San Mateo County and Cal Fire officials shared updates and resources on Wednesday with residents impacted by the CZU Lightning Complex, which is 84 percent contained.
About 77 participants gathered via Zoom, including County Manager Mike Callagy and Supervisor Don Horsley, who both praised Cal Fire, the county’s parks and volunteer organizations for their fire response.
Covering 86,509 acres in San Mateo and Santa Cruz counties, the CZU Lightning Complex is the largest fire in San Mateo County history. Though crews continue to build containment lines, progress is slow due to heavy, dense fire fuels and steep, rugged terrain.
At its peak, 2,394 firefighters were working on the fire, a fraction of the 6,000- to 7,000-person crew that would have been working under normal conditions, according to Cal Fire Deputy Chief Jonathan Cox.

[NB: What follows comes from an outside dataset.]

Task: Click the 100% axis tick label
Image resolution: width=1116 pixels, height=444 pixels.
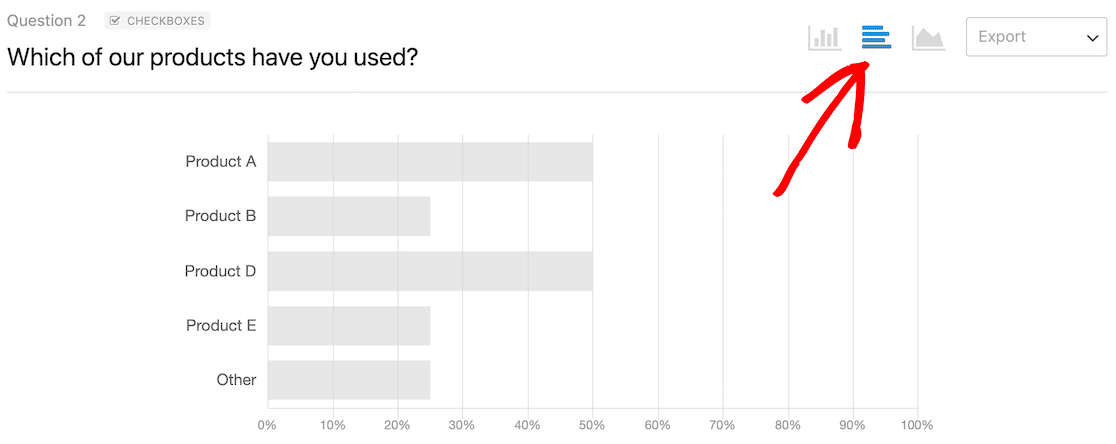Action: [x=917, y=426]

Given the multiple wildfires across the state sparked by over 12,000 lightning strikes on Aug. 16, Cal Fire’s resources were strained.
Several communities in San Mateo and Santa Cruz counties remain under evacuation warnings and orders. A full evacuation zone map can be found online.
Representatives from the San Mateo County Resource Conservation District (RCD) also attended the discussion.
The RCD’s Executive Director Kellyx Nelson encouraged affected residents to reach out to them for confidential, free technical assistance to help manage natural resources after the fires. They also manage fuel reduction projects such as a chipping program.
People can visit the RCD’s website at or email Conservation Program Manager Sheena Sidhu at sheena@sanmateoRCD.org for assistance.
Other fire recovery and preparedness resources include: The Fire Safe San Mateo County website at https://firesafesanmateo.org/ and the South Skyline Fire Safe Council at http://www.southskylinefiresafe.org/.
Residents who sustained losses can also apply for federal assistance with the Federal Emergency Management Agency (FEMA). The application is available at https://www.disasterassistance.gov/ or by calling 800-621-3362 or 800-462-7585. The deadline to apply for $500 in critical needs assistance is Sept. 12.
Though the local assistance center at Pescadero Elementary closed permanently on Wednesday night, residents can continue to access services at https://www.smcgov.org/smc-wildfire-recovery.
Cox, the Cal Fire deputy chief, also encouraged residents to harden their home with non-ignitable materials and to create a defensible space around their property, two scientifically proven ways to protect property from wildfires.